2016-06-01 Thread Mathias Hasselmann
First of all: Thank you Marc for raising that topic. Actually it also 
concerned me quite often, but so far I was to shy to mention this very 
opinionated topic.


Am 01.06.2016 um 15:44 schrieb Marc Mutz:
> On Wednesday 01 June 2016 15:15:17 Sergio Martins wrote:
>> On Wednesday, 1 June 2016 14:41:30 WEST Marc Mutz wrote:
>>> Hi,
>>>
>>> There seems to have been a silent underground move to uglify the Qt
>>> sources , by using commas to introduce lines
>>> . I have no idea where this came from

I've seen it first at Nokia, but it might be older. Reasoning was to 
minimize patches and to reduce chance of merge conflicts.


>>> , but it looks butt

Which is highly subjective.

>>> -ugly and it is in violation of http
>>> (http://wiki.qt.io/Qt_Coding_Style#Line_breaks 2nd item: "Commas go at
>>> the _end_ of wrapped lines")
>>
>> I think that refers to function calls and wasn't written with ctor
>> init-lists in mind, but we can improve it so it stops being a violation.
>
> I'm pretty sure it was written with ctor-init-lists in mind, because 
all of
> QtBase uses trailing comma. I only come across the leading comma 
version in

> new modules.
>
>> Subjective reasons against leading commas:
>> - It's ugly
>>
>> Subjective reasons against trailling commas:
>> - It's ugly
>
> I beg your pardon? Trailing commas are ugly? So where's the text 
editor that

> folds prose text to have commas on the next line?

Now as we are at bike-sheding:

Yes, when it comes to initializer lists the trailing comma looks ugly to 
me. Because of the inconsistent two-space indent for the first 
initializer. Because line starts of are not aligned.
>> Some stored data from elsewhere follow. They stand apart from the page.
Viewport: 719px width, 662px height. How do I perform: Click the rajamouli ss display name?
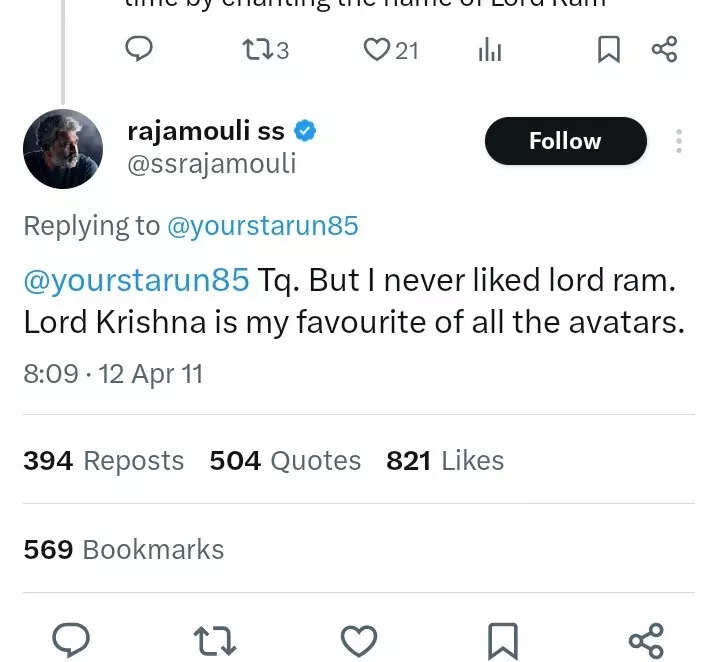206,131
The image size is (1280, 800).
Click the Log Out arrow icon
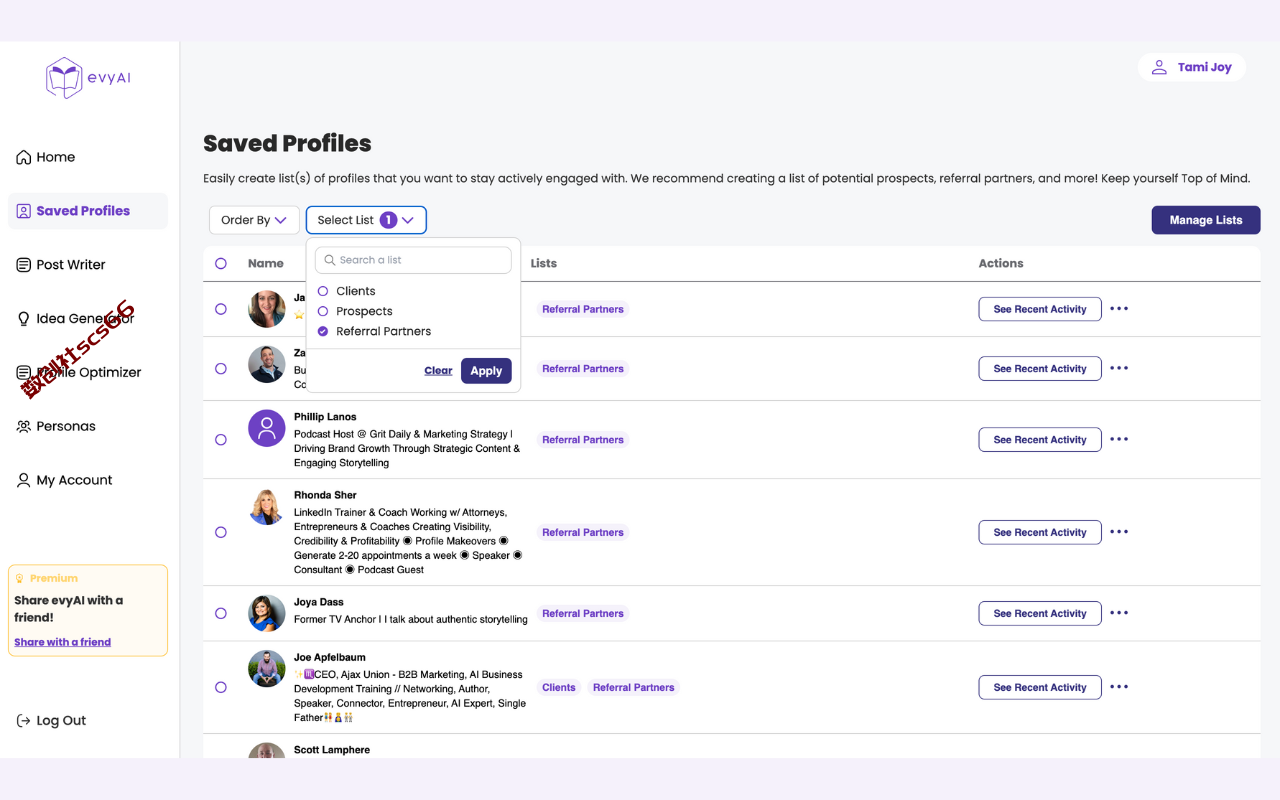click(x=23, y=721)
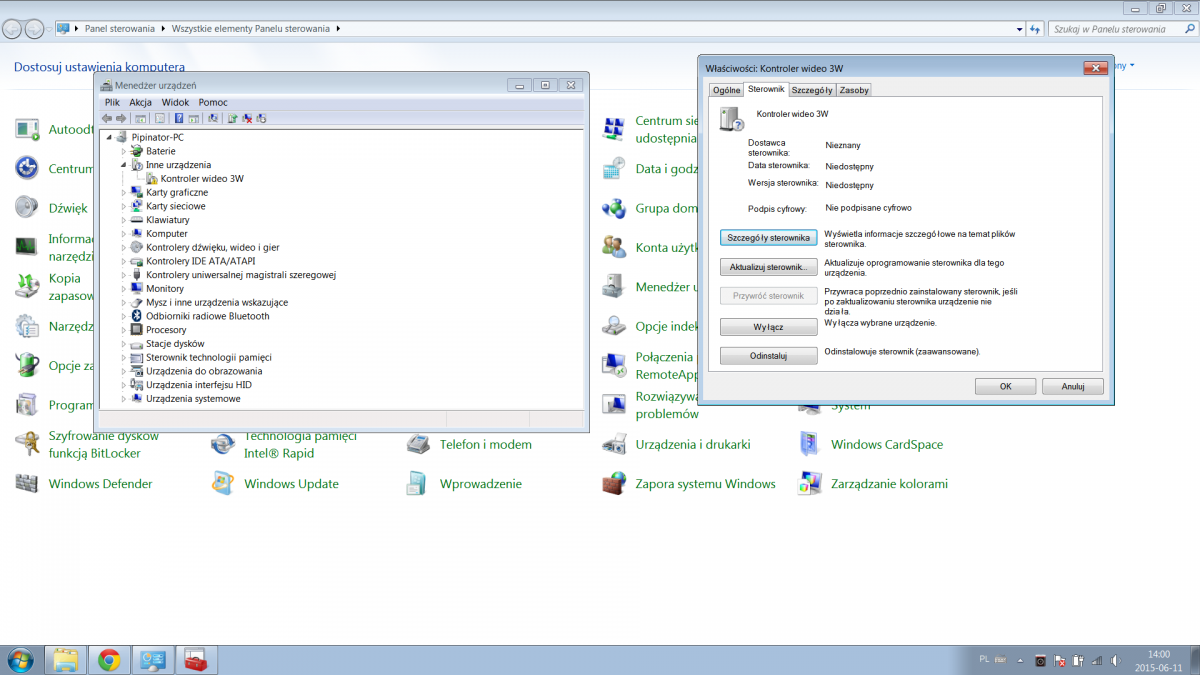Image resolution: width=1200 pixels, height=675 pixels.
Task: Click the Update driver software toolbar icon
Action: tap(232, 118)
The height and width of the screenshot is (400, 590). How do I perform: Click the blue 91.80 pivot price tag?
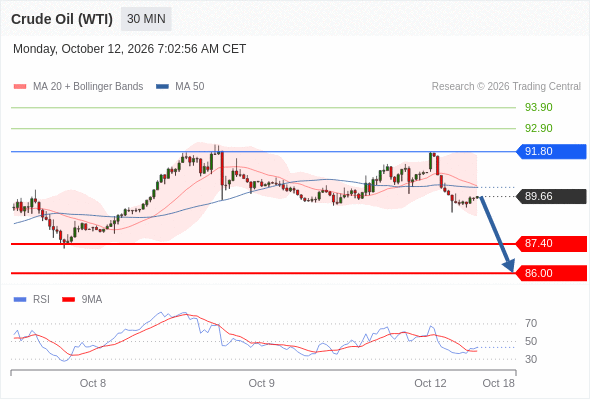(x=551, y=151)
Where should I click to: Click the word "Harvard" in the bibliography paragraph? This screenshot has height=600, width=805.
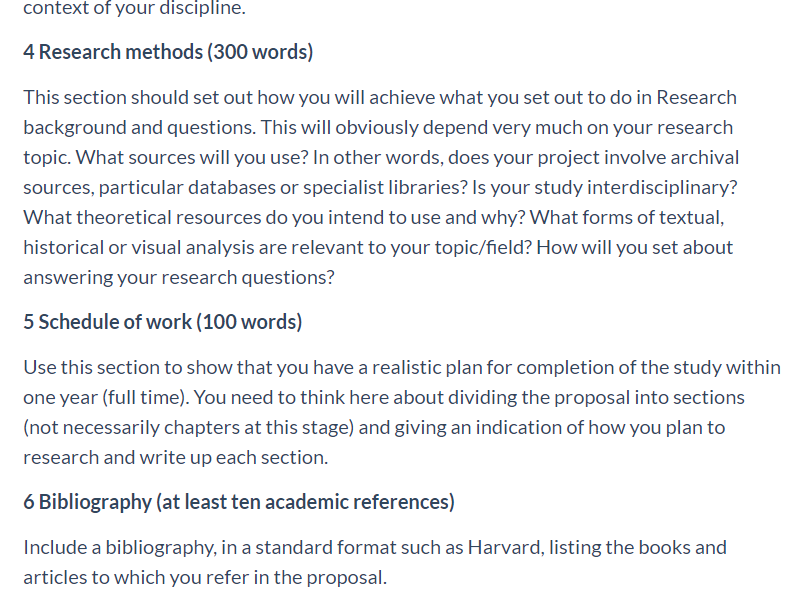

Lets proceed with smart-assing:

Trailing comma violates two very explicit rules:

- operators start at the beginning of the new lines
- 4 spaces are used for indentation

Leading comma:

- fixes those style violations
- reduces patch noise
- reduces inconsistent
- at the cost of maybe violating one rule with unclear scope ("commas go 
at the end of wrapped lines")



I for my part prefer leading comma.

> Yes, and we should wait for / propose that they do the same change 
for ctor-

> init-list, too. Not apply some horrible work-around.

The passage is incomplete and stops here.